I never said you had to accept what they enjoy... But you never really REALISED that I as a PERSON enjoy some of these fetishes now did you? Besides, it doesn't matter, my emotions aren't important at the moment...

Maybe... Try not to just ACCEPT it, but probably try to understand their point of view, yes, they are not forcing it on you... Much like the sex industry today. This industry is almost everywhere in REAL LIFE! And you know what I mean, -Bordering-on-porn- in local newsagent, where younger kids (under 10 etc) are exposed to it, yet... we are not worried about this... Why? because many dont actually care... And why should they? Adults percieve it as normal, and aren't thinking about the exposure...

As we become more intelligent, we will continue to drift further from the normality of daily life... It's just how it is...

(Over with the general ideal, now to the specifics

Note: Sex is like a drug, the more u have, the more u need to get the same effect... Like fetishes... I find that the more I use something, the less effective it is, solution? Move onto something else/more powerful.

The furry fandom is only a reflection of what our world is, you see sexual things everyday, believe it or not... Whether it's subtle or not... So, in fairness, the furry fandom is not much different to other aspects of life...
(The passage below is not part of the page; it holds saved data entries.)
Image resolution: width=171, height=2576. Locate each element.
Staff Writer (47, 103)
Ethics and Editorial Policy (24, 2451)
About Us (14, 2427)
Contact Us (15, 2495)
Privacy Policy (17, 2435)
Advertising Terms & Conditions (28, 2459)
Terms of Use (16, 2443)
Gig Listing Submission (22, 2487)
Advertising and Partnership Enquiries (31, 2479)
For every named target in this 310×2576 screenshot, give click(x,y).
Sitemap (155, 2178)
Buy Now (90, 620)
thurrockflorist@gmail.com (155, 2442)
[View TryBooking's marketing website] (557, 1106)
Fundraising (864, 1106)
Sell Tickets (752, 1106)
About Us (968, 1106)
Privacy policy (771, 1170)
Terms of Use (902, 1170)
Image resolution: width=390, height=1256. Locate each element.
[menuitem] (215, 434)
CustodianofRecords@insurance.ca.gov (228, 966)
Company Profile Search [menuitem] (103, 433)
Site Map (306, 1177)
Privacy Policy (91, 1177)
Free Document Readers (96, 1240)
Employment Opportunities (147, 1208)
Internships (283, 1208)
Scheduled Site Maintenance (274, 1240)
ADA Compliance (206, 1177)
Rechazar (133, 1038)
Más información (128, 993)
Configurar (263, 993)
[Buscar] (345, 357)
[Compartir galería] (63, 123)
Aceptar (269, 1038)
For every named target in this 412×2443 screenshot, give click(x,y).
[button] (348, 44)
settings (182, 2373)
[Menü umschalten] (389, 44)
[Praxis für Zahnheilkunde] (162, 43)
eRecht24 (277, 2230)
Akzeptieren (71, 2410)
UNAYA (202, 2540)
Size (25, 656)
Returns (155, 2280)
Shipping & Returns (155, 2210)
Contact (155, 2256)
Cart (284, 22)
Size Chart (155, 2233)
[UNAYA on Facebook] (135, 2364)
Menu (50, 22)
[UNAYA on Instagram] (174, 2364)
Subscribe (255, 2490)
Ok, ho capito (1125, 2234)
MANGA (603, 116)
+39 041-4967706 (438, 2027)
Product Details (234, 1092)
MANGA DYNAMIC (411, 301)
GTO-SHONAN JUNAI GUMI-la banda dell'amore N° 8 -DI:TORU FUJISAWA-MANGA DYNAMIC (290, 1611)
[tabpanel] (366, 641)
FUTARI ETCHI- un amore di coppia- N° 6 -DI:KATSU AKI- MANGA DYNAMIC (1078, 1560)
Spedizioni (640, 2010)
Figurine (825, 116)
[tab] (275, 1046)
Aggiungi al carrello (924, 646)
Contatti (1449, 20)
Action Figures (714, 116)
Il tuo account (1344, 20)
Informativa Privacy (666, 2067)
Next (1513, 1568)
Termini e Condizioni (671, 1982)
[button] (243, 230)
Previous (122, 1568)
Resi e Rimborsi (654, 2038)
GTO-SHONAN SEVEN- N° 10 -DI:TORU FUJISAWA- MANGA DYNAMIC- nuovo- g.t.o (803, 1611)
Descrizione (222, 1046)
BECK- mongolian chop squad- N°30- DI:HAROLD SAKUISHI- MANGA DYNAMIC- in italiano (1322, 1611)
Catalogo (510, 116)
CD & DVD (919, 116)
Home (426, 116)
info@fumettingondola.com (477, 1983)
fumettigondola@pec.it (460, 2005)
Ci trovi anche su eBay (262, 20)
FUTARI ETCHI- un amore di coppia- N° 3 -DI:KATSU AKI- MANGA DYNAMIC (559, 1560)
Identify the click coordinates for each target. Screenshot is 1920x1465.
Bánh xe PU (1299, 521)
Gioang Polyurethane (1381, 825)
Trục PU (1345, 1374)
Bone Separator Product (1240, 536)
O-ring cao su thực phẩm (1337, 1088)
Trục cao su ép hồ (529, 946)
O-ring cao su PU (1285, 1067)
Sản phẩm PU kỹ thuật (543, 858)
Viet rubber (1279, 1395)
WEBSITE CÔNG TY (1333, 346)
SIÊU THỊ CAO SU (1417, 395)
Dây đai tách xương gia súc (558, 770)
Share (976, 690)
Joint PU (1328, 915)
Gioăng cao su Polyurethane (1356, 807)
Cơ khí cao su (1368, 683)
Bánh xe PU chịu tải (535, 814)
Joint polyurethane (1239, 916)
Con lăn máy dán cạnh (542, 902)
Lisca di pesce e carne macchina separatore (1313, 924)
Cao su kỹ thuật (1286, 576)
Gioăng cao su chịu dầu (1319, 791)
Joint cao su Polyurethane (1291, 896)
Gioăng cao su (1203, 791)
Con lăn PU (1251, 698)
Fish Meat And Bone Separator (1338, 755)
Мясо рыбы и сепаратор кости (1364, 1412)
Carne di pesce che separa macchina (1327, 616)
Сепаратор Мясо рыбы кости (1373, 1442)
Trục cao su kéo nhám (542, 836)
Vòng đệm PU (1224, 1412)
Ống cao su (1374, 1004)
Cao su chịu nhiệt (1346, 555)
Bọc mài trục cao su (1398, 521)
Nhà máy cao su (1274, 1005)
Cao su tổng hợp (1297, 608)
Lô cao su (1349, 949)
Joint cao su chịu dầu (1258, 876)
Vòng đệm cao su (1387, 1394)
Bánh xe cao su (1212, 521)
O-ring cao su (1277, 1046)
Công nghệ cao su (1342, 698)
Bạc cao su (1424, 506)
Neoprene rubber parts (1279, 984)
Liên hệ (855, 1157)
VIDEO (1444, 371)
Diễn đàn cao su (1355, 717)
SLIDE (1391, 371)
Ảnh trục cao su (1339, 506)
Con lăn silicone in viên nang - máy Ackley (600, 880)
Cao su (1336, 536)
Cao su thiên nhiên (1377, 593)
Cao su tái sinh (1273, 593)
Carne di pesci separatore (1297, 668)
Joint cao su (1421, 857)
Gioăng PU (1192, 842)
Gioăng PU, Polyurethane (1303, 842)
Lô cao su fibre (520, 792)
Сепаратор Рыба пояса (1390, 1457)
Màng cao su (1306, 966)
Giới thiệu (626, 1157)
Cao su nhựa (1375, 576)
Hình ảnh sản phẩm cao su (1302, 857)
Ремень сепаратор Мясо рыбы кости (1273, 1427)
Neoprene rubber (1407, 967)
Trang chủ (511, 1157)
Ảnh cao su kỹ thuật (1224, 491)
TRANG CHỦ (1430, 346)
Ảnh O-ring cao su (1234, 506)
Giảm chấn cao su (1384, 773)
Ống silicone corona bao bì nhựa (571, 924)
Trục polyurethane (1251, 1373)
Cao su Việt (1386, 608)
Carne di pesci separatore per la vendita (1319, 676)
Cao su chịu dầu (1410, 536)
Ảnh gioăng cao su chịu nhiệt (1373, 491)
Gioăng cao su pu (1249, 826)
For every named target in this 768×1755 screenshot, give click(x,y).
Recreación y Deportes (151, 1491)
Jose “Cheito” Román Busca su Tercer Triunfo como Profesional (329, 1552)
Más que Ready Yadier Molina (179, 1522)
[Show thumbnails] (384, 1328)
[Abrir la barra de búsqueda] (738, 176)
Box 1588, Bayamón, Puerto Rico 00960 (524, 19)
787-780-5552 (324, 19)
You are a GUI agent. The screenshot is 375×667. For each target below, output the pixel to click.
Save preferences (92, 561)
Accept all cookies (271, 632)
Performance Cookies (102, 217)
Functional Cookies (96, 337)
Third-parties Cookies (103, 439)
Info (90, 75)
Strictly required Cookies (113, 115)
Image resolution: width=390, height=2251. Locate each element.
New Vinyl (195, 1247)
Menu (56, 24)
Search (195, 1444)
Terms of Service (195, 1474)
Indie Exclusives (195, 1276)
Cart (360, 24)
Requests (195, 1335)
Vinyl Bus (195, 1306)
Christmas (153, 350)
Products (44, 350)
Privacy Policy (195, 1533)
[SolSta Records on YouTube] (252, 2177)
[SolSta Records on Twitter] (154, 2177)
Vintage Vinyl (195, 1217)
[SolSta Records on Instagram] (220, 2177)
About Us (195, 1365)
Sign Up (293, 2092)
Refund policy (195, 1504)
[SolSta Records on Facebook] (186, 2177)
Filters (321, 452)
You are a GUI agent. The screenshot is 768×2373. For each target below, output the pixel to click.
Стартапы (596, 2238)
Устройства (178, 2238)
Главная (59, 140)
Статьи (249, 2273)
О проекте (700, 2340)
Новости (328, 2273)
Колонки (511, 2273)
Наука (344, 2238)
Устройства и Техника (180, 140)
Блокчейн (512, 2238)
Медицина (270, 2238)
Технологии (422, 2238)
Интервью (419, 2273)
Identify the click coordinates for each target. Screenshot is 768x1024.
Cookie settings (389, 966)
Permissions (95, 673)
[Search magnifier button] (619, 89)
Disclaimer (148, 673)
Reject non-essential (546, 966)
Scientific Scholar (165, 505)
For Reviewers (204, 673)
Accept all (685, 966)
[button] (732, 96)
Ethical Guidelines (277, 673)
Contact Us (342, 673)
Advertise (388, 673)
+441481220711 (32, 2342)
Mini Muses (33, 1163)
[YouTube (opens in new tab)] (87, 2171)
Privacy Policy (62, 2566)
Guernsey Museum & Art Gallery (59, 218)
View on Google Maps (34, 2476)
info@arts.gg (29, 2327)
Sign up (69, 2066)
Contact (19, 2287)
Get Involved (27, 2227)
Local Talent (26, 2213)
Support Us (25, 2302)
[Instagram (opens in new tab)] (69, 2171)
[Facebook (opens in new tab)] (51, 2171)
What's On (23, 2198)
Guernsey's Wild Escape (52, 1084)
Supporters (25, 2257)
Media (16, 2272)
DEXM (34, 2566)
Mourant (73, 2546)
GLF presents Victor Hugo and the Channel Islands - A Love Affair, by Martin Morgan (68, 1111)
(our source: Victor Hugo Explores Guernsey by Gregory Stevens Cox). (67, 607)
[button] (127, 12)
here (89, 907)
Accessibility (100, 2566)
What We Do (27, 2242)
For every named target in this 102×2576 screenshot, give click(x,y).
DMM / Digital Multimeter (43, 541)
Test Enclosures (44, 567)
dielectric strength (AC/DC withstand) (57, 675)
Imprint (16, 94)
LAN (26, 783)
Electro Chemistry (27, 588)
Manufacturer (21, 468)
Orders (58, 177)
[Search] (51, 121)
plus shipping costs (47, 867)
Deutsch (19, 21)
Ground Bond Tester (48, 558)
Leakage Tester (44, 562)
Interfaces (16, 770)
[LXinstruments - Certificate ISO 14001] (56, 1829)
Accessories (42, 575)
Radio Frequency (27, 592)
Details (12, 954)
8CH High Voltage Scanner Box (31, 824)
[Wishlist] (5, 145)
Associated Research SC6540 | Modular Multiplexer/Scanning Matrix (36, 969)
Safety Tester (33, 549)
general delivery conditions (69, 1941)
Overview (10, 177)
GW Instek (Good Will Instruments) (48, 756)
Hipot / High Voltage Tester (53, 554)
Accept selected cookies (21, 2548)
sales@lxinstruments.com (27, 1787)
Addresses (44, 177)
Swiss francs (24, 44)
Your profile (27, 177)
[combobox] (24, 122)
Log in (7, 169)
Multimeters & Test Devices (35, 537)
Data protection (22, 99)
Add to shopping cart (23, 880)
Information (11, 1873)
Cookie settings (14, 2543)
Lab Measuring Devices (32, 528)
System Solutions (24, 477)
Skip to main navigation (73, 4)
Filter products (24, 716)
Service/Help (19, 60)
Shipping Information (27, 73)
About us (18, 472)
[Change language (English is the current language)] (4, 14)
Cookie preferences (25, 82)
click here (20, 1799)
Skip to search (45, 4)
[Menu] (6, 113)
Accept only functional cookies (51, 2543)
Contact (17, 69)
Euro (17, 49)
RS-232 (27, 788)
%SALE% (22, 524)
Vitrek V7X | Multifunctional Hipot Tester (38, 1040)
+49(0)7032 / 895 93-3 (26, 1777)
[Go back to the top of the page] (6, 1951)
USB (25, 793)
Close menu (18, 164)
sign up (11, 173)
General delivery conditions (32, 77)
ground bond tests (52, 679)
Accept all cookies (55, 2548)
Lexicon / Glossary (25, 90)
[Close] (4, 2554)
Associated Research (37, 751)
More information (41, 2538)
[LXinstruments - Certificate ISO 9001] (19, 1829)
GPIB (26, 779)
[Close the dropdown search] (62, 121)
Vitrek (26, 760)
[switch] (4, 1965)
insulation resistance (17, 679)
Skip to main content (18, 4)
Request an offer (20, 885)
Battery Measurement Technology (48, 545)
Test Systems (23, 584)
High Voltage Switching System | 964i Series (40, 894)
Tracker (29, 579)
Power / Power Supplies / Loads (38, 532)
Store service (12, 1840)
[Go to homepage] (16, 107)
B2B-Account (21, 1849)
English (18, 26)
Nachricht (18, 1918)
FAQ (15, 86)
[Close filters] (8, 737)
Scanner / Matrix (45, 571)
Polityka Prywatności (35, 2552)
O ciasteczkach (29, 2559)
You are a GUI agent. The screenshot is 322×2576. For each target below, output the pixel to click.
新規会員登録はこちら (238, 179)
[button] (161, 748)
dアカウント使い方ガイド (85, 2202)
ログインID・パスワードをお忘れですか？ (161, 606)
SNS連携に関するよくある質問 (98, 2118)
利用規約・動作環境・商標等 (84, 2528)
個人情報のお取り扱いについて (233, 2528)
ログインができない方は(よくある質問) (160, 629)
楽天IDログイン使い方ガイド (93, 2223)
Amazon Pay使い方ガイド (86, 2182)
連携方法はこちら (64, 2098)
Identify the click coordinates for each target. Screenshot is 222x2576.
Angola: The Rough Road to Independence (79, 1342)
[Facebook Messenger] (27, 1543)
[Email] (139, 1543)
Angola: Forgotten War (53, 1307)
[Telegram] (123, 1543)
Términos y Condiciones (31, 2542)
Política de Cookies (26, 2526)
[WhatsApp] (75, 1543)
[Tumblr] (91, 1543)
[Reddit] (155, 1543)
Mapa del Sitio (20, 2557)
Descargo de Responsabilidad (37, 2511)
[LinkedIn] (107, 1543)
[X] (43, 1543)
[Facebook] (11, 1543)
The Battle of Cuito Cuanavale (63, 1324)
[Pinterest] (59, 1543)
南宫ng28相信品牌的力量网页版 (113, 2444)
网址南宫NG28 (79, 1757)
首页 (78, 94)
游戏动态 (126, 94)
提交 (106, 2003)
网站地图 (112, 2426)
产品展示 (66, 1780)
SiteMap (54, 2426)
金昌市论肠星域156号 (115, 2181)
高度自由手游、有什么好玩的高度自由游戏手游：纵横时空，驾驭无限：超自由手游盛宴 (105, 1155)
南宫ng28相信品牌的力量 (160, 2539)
More creeps in fandom? Well, it's not like it can be stopped, but consider this, there's more creeps out there publicising sex as it is, now... really... People think badly of us because of these things because they don't understand what it means to us... They are quick to hate because sometimes they can be self righteous, these people exist... It is NOT the artists fault that we are slandered, it's not them doing the slandering.
If you have a problem with people not liking us because of the porn/fetishes... Shouldn't you be talking to the people with those problems, not the artist? Because it is the persons problem after all, not the artists...

Regardless of the topic...

Open-mindedness isn't just letting people do what they like, you're allowed to have problems with it, but you also need to understand and accept what that thing means to those people... Because really, those fetish artists aren't putting semi-nudity in news agents for all to see now are they? No this site is only minor, because it would need to be actively located and there are filters...

The less you are accepted the more you understand... Think about this...

If you want to attack these statements, feel free to do so, it would do me good to see a differing opinion, i might learn something.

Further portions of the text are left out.